To clean up data I want to convert several columns that should be numeric to numeric. Assignment of multiple columns has no effect.
Minimal (non-)working example.
The column 'S' is a string, 'D' and 'L' should be converted to numeric. The dtypes
are object
- as expected
1)
x=pd.DataFrame([ ['S',1,5],
['M',1.4,'10'],
['L','2.3',14.5]],
columns=['S', 'D', 'L'])
x.dtypes
S object
D object
L object
dtype: object
I tried the conversion using pd.to_numeric
and astype(float)
on the slice. It does not work
x.loc[:, ['D','L'] ] = x.loc[:, ['D', 'L']].apply(pd.to_numeric)
x.dtypes
S object
D object
L object
dtype: object
3 Check: creating a new dataframe with the righthand side does work and gives the correct type (float64)
x.loc[:, ['D', 'L']].apply(pd.to_numeric).dtypes
D float64
L float64
dtype: object
4 What does work is assigning a single column.
x.loc[:, 'D' ] = x.loc[:, 'D'].apply(pd.to_numeric)
yields the correct types for column 'D'.
The weird thing is after assinging a single column with a corrected type the assignment of multiple columns (as in 2) works ?!?
5
x.loc[:, ['D','L'] ] = x.loc[:, ['D', 'L']].apply(pd.to_numeric)
x.dtypes
S object
D float64
L float64
dtype: object
I am not sure if it has to do with views vs. copies but even when creating a deep-copy (copy(deep=True)

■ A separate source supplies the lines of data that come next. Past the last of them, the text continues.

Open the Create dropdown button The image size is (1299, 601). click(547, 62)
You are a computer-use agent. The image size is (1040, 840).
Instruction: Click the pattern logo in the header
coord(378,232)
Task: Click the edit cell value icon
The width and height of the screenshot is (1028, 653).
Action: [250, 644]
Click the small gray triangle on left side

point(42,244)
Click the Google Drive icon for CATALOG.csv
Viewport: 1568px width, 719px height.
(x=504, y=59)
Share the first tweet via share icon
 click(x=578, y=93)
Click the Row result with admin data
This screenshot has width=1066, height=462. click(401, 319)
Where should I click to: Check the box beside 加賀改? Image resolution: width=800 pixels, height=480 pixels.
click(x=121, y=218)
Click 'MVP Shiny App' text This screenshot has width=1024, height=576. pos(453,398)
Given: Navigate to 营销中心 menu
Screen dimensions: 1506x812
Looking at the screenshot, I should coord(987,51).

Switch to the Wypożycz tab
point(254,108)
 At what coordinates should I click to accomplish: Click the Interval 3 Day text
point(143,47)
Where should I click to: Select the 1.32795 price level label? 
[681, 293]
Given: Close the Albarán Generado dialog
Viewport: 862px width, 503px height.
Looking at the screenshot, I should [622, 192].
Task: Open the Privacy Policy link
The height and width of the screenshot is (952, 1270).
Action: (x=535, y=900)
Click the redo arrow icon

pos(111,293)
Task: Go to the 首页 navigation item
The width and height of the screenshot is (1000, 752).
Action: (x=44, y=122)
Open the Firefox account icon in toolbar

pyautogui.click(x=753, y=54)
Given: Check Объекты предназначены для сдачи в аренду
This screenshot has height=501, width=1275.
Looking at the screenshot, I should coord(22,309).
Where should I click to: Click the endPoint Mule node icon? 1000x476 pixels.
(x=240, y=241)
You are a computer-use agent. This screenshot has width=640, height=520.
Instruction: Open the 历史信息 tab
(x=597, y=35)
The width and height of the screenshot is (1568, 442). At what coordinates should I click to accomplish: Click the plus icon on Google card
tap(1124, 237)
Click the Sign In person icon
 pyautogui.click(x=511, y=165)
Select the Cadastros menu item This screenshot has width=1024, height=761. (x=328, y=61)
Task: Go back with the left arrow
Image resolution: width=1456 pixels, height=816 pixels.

) the assignment of a slice with multiple columns has no effect.
Why does this not work? and How does pandas expect to work with multiple columns?
CodePudding user response:
This one works for me:
x[['D', 'L']] = x[['D', 'L']].astype(float)
CodePudding user response:
Get rid of the loc and row splice: x[['D', 'L']] = x[['D', 'L']].apply(pd.to_numeric)